1671 John Ogilby’s America, the image is based on the work of Arnoldus Montanus. Peru
For most of the 1600s & 1700s, few first-hand images of Native Americans are known to have been created with little or no contemporary documentation. European publishers often used illustrations imagined by European artists, who had never sailed across the Atlantic. These illustators were hired to illustrate written accounts of events in the New World without any visual evidence about how people actually lived & looked. And, so, they had to rely on European fantasy & generic landscapes to create images of America's Indiginous Peoples. For these representations, which tend to be exotic, the artists borrowed indiscriminately, mixing invented & actual details & interchanging characteristics of native groups from both American continents & from Africa.

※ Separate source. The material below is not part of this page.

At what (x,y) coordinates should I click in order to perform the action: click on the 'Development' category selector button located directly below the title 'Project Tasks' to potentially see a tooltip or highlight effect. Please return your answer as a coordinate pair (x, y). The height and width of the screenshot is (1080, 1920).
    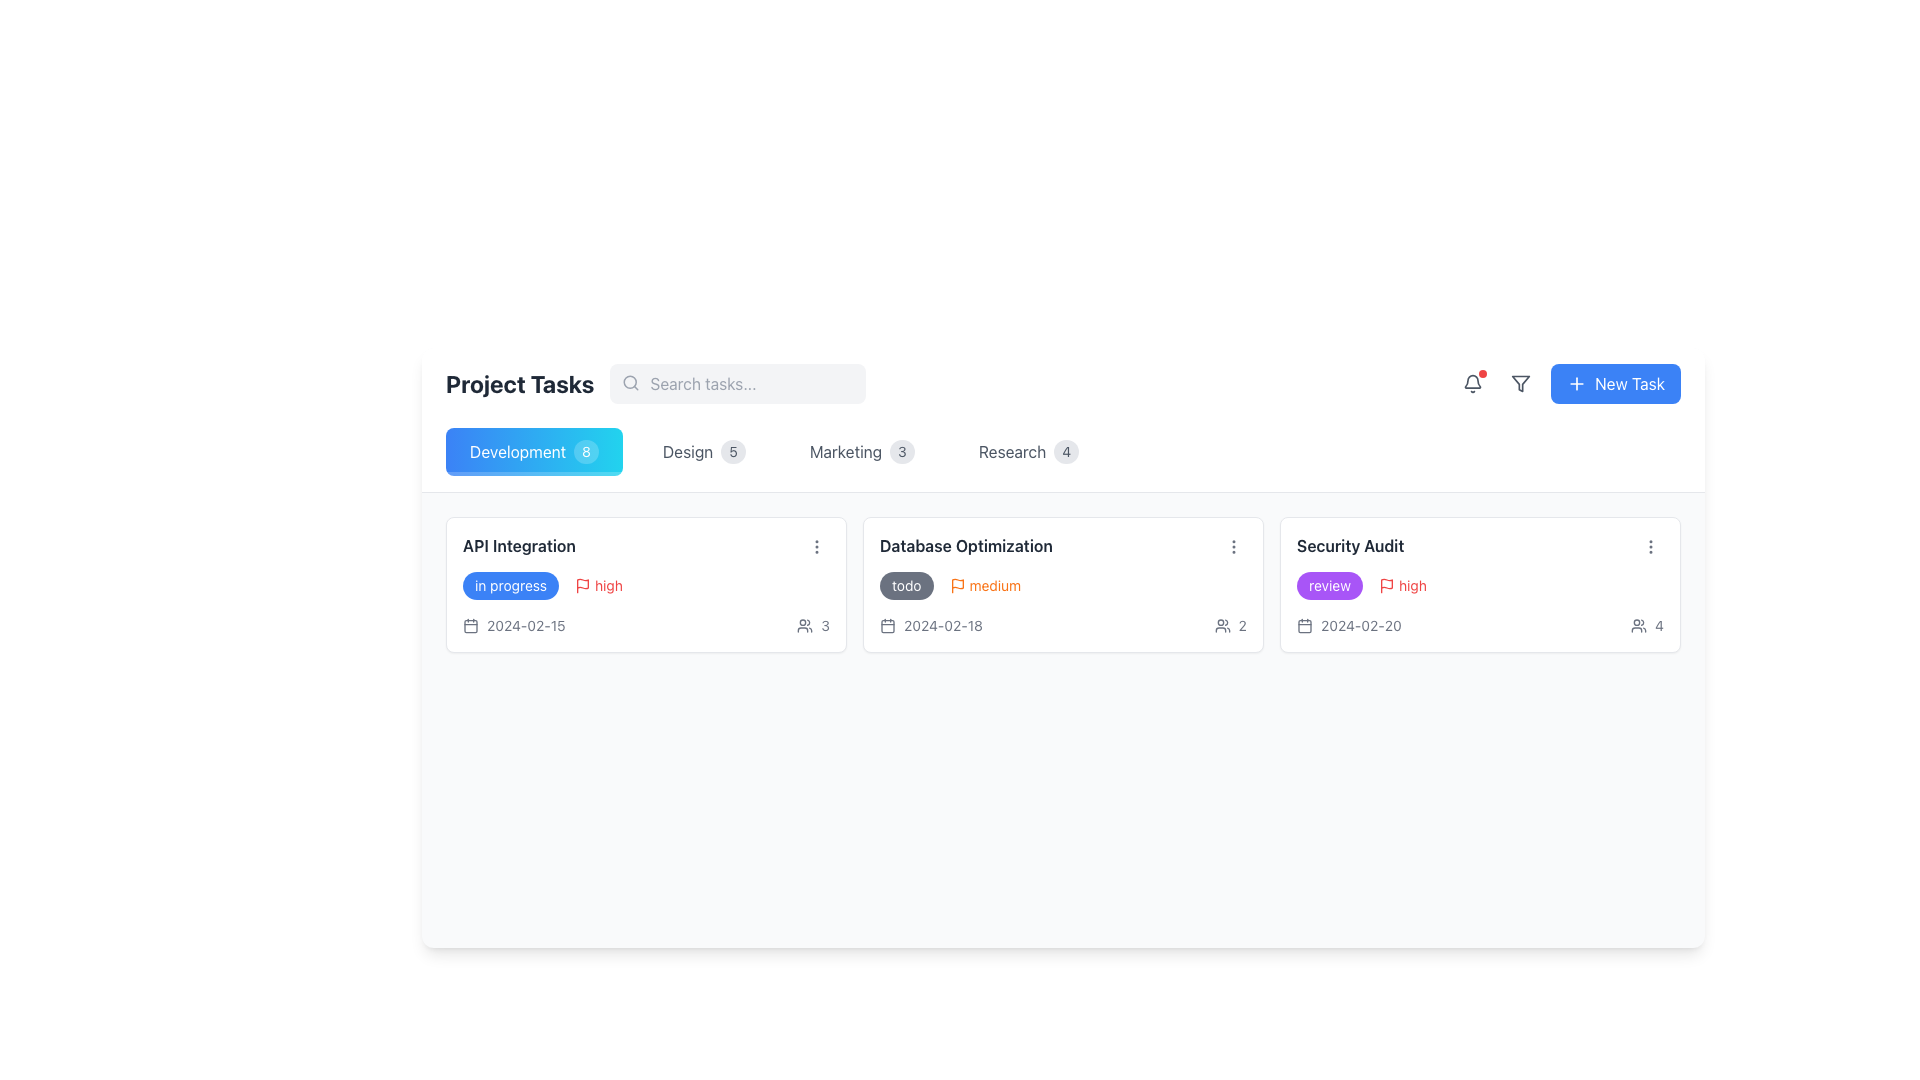
    Looking at the image, I should click on (534, 451).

In the 1671 edition of John Ogilby's (1600-76) America, Being an Accurate Description of The New World, many images of Native Americans are based on the work of Arnoldus Montanus (c 1625–1683). Translated by the bookseller Ogilby from the original Dutch in 1671, the book provides an account of the newly discovered lands in the Americas. Although it is inaccurate, often including fanciful tales of mythical beasts & locations such as the Fountain of Youth, it was widely read & was a highly influential book. At its time, the publication offered the most complete cartographic records to date of North & South America & was the most accurate compendium available of the New World. In 1671 the Amsterdam printer Jacob "van" Meurs (1619-1680) published De nieuwe en onbekende weereld; of Beschryving van america en't zuid-land, or America, by Montanus, a compilation in Dutch of historical accounts from North & South America. Montanus, a Jesuit, seemed to seek illustrations emphasizing the non-Christian, heathen character of Native Americans.